Uma pesquisa inovadora, conduzida pela Universidade Federal do Rio Grande do Sul (UFRGS), indica que a inflamação no cérebro é um componente essencial para o desenvolvimento e a progressão da doença de Alzheimer. Publicado na prestigiada revista Nature Neuroscience, o estudo pioneiro utilizou dados de pacientes vivos para demonstrar que a ativação coordenada das microglias (células de defesa cerebral) e dos astrócitos (células que auxiliam na sinapse, a comunicação neuronal) é fundamental para que o acúmulo das proteínas tau e beta-amiloide desencadeie a doença. Anteriormente, evidências desse processo inflamatório só haviam sido observadas em modelos animais e em cérebros post-mortem.

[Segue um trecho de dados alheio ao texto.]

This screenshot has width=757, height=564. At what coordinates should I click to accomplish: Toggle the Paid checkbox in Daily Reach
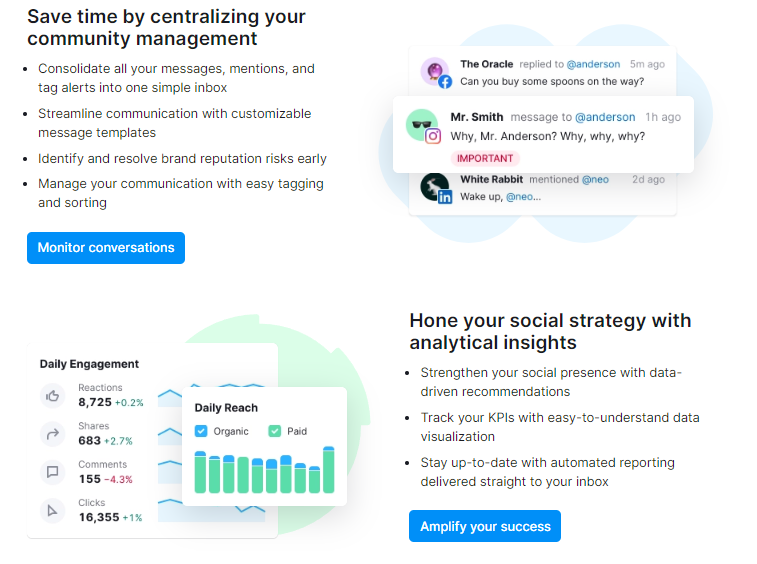click(x=275, y=431)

O Papel das Células Cerebrais na Inflamação
O neurocientista Eduardo Zimmer, professor da UFRGS e líder do estudo, explicou que a formação de “grumos insolúveis”, ou “pedrinhas”, de proteínas beta-amiloide e tau no cérebro é o gatilho inicial. No entanto, essas formações só levam à reatividade dos astrócitos, que participam da comunicação entre os neurônios, se as microglias também estiverem ativadas. Quando ambas as células atingem um estado reativo, o cérebro entra em um processo inflamatório que, segundo a pesquisa, é crucial para o estabelecimento da doença de Alzheimer. Essa descoberta representa um avanço significativo, pois pela primeira vez foi possível observar essa intrincada comunicação celular em indivíduos vivos, graças ao uso de marcadores de imagem de última geração e biomarcadores ultrassensíveis.
Desvendando a Progressão da Doença
A pesquisa revelou um mecanismo chave: a placa beta-amiloide, ao se acumular, induz reatividade nos astrócitos. Contudo, a doença só se estabelece e progride quando as microglias também se tornam reativas. Sem essa dupla ativação, o impacto das placas beta-amiloide é significativamente menor. Em outras palavras, a presença de astrócitos reativos em conjunto com microglias ativas permite que a doença avance de forma mais expressiva. A equipe de Zimmer conseguiu correlacionar essa ativação celular dupla com a progressão da doença, explicando até 76% da variância na cognição dos pacientes, com base em marcadores de amiloide e tau. Esses resultados oferecem um novo entendimento sobre como a neuroinflamação orquestra o declínio cognitivo associado ao Alzheimer.
Fatores de Risco e a Visão para Novos Tratamentos
Embora a causa exata do surgimento das placas beta-amiloide ainda seja um mistério, o estudo reforça a influência de diversos fatores de risco. A combinação de predisposição genética com as exposições ambientais ao longo da vida, o que os cientistas chamam de “expossoma”, desempenha um papel importante. Por outro lado, o acúmulo de exposições favoráveis, como um estilo de vida saudável, pode diminuir as chances de desenvolver a doença. Dentre os fatores de risco associados ao Alzheimer, destacam-se o tabagismo, o alcoolismo, o sedentarismo e a obesidade. Em contrapartida, a prática regular de atividades físicas, uma alimentação equilibrada, a qualidade do sono e o estímulo intelectual são apontados como medidas protetoras.
Além disso, esta descoberta abre um novo leque de possibilidades para o desenvolvimento de tratamentos. A abordagem terapêutica predominante nos últimos anos focava no desenvolvimento de medicamentos capazes de atuar diretamente nas placas beta-amiloide. Entretanto, a nova perspectiva apontada pela pesquisa sugere que pode ser igualmente ou até mais importante desenvolver fármacos que atuem na interrupção da comunicação inflamatória entre astrócitos e microglias. Conforme o professor Zimmer pontuou, a estratégia futura deve envolver não apenas a remoção das “pedrinhas” de proteína, mas também a “acalmar” essa informação no cérebro, modulando o diálogo entre essas duas células cruciais. O estudo contou com o apoio do Instituto Serrapilheira, que fomenta a pesquisa científica no Brasil.